Influential traders and people at a senior level in large brokerage and physical trading houses have recently been bending my ear about London Metal Exchange warehousing, the potential sale and MF Global.
The hoarding of metal in LME-approved warehouses
remains a touchy subject.
I don’t altogether share the view of these senior figures that there is blame to apportion here; as I’ve said before, traders are only using the available opportunities to maximise returns for their shareholders, which is what they are employed to do – but I seem to be in a minority.
The veterans all felt that something ought to be done to address the issue, and that if it isn’t done, then things will end up in a courtroom.
My view is that the issue is much wider, and the fault, if it is a fault, lies with quantitative easing
– in other words, shovelling free money down the throats of the commercial banks.

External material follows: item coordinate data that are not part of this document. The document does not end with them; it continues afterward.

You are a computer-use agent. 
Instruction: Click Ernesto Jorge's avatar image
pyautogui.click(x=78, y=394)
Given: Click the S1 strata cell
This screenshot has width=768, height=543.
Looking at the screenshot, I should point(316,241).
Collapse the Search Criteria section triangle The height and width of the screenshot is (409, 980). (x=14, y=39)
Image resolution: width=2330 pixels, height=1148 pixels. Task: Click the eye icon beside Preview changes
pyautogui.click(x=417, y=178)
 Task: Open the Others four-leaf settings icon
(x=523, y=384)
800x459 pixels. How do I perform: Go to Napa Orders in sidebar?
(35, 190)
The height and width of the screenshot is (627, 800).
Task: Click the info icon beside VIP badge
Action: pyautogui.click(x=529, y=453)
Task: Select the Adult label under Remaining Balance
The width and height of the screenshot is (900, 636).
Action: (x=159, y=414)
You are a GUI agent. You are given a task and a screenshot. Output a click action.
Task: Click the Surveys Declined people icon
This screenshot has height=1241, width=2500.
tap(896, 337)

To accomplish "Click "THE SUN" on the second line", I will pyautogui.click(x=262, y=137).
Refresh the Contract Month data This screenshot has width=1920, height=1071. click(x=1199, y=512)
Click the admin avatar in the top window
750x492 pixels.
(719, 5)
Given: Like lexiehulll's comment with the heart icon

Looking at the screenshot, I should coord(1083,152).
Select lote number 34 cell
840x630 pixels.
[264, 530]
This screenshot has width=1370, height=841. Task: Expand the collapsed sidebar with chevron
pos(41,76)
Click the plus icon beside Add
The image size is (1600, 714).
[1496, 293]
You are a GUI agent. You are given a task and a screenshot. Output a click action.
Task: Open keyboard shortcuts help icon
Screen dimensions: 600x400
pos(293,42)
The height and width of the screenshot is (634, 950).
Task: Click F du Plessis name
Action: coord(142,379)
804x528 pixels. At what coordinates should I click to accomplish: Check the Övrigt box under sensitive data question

The people I have been talking with brushed aside a short piece in Metal Bulletin last year from law firm Holman Fenwick Willans, which suggested there was no general remedy in law for this situation, and added that only specific contracts might offer recourse.
Rumblings of legal action
There are rumblings of legal action, predicated, I guess, on the premise that if you have bought an LME warrant (a bearer document, let’s not forget), then it is somehow inequitable that you may not be able to take possession of your goods for several months.
Now, arguably, the LME warehousing rules and regulations will limit the possibility of legal action, and, indeed, I think I know which way a judgment would be handed down.
However, I have to say also that, on the back of what these senior figures are telling me, the issue will be tested, and probably sooner rather than later.
Now, that leads very neatly on to another issue, raised by the same veterans – the sale of the LME. I haven’t actually written too much about this; frankly because my opinion is irrelevant – I’m not a shareholder, and those are the people who will have to make the decision.
With that caveat, though, I will offer an opinion, and one that was shared by those I have been discussing the issue with.
I don’t see any major advantage in a sale.
Let me say very clearly, though, that I, and the others I am talking about here, are all towards the end of our careers in the metals business, and it’s only fair and logical that a decision of this importance should actually pay more heed to the needs and desires of the younger generation, who have years ahead of them to mould and use the market.
Why change something that works?
But, for what it’s worth, my thinking is: why change something that works?
The absolute value of an LME shareholding, as a balance sheet item, is surely less important than the ability to use it to transact business.
My – possibly jaundiced – view is that a sale would probably spell the end of the ring and the date system; that may be welcomed by the investment community, but I believe that gain to them would be outweighed by the disadvantage that may bring to the physical metal industry.
Anyway, be that as it may, what has that got to do with the warehousing issue I raised above?
Well, just this; are potential buyers going to be more or less impressed with what they might be buying if it is embroiled in lawsuits, or even the possibility of them, over delivery issues?
Then there is the MF Global
issue, which is also weighing heavily on the minds of people trading in the London markets.
The LME remains the centre of world metal trading.
Yet it is based in the City of London, the reputation of which, like it or not, has taken a battering as a result of MF Global clients here being in line for far smaller disbursements after the bankruptcy than those in other financial centres.
This too must surely be weighing on the minds of those exchanges in Asia and the USA that are circling the exchange.
So, these are the thoughts of a group of older-generation traders.
Yesterday’s men, or those with experience to learn from?